For the records below, print the lines from the line with "Task: Select the Ceuta row in the standings" through the line with "Given: Clear the" exactly as written; include both end lines and exclude the rest.

########################################

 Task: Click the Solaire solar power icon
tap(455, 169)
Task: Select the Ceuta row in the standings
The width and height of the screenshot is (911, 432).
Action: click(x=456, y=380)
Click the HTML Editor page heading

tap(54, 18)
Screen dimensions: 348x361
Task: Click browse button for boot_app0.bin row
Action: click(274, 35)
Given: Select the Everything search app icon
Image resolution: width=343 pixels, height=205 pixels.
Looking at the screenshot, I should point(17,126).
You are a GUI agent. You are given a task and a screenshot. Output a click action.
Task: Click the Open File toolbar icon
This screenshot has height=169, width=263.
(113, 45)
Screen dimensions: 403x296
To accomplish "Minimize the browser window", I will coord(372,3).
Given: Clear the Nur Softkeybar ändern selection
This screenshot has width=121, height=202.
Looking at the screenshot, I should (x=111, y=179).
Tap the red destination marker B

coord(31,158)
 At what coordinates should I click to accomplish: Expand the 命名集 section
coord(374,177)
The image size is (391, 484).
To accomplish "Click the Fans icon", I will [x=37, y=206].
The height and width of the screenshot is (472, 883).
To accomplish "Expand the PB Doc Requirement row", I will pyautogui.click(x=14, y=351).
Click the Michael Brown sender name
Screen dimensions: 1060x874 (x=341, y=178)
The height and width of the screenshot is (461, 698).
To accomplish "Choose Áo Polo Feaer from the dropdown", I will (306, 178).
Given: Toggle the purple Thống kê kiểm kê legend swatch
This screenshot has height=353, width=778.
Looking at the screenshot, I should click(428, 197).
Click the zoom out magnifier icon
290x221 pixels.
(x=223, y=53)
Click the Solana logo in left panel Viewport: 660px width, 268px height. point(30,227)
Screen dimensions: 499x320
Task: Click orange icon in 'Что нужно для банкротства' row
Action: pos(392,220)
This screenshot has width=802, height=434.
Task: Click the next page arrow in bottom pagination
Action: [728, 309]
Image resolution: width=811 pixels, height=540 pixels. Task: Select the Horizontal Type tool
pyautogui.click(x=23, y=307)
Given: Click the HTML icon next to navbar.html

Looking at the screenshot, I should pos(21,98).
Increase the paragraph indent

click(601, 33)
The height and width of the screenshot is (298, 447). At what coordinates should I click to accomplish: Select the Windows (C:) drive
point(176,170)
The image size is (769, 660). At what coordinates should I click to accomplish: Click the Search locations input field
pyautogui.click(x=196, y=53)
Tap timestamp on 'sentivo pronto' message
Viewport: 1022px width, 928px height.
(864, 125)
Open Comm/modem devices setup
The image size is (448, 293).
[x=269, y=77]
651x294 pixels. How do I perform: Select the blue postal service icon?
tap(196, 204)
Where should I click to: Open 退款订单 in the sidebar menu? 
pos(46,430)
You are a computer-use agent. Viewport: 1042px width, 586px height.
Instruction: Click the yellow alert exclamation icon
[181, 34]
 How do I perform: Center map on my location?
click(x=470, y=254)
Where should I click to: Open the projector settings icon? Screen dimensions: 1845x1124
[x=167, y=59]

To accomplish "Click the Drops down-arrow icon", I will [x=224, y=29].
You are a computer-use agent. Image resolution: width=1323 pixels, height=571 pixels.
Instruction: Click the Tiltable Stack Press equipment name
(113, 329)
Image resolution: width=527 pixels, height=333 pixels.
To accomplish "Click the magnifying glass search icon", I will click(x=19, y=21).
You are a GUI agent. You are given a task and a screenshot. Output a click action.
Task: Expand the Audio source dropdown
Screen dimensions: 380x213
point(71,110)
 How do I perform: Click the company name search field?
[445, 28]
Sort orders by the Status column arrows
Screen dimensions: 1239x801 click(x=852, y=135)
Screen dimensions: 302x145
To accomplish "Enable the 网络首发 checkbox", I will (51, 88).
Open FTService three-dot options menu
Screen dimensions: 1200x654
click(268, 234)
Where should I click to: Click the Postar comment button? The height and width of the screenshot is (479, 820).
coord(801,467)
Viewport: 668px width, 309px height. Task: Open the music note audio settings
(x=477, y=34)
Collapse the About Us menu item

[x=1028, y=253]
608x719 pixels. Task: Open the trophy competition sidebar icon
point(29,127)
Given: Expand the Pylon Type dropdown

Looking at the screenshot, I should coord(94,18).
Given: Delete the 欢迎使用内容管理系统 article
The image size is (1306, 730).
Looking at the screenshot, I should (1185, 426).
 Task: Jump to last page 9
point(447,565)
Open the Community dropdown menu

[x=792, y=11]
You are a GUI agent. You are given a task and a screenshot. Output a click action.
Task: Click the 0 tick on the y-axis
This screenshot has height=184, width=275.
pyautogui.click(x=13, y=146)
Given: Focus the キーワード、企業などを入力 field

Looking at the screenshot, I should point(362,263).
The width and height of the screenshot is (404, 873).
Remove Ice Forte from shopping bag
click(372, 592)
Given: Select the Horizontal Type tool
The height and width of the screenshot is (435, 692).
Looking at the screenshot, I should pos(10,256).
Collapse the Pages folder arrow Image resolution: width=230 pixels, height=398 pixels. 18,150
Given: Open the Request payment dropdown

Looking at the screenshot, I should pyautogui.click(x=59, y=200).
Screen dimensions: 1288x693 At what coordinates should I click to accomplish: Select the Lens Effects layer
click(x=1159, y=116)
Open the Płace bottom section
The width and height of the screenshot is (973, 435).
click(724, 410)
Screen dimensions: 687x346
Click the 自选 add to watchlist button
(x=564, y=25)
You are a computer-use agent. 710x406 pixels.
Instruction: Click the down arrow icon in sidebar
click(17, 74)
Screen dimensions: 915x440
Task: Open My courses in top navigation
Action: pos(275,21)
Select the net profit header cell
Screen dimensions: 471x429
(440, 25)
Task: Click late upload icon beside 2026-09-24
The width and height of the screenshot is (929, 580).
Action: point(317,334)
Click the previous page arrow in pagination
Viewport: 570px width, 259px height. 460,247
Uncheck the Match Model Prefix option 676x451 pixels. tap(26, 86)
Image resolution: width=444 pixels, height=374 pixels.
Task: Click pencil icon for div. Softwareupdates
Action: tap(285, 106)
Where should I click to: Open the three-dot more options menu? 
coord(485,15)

########################################

Result of the task
Task: Select the Ceuta row in the standings
The width and height of the screenshot is (911, 432).
Action: click(x=456, y=380)
Click the HTML Editor page heading

tap(54, 18)
Screen dimensions: 348x361
Task: Click browse button for boot_app0.bin row
Action: click(274, 35)
Given: Select the Everything search app icon
Image resolution: width=343 pixels, height=205 pixels.
Looking at the screenshot, I should point(17,126).
You are a GUI agent. You are given a task and a screenshot. Output a click action.
Task: Click the Open File toolbar icon
This screenshot has height=169, width=263.
(113, 45)
Screen dimensions: 403x296
To accomplish "Minimize the browser window", I will coord(372,3).
Given: Clear the Nur Softkeybar ändern selection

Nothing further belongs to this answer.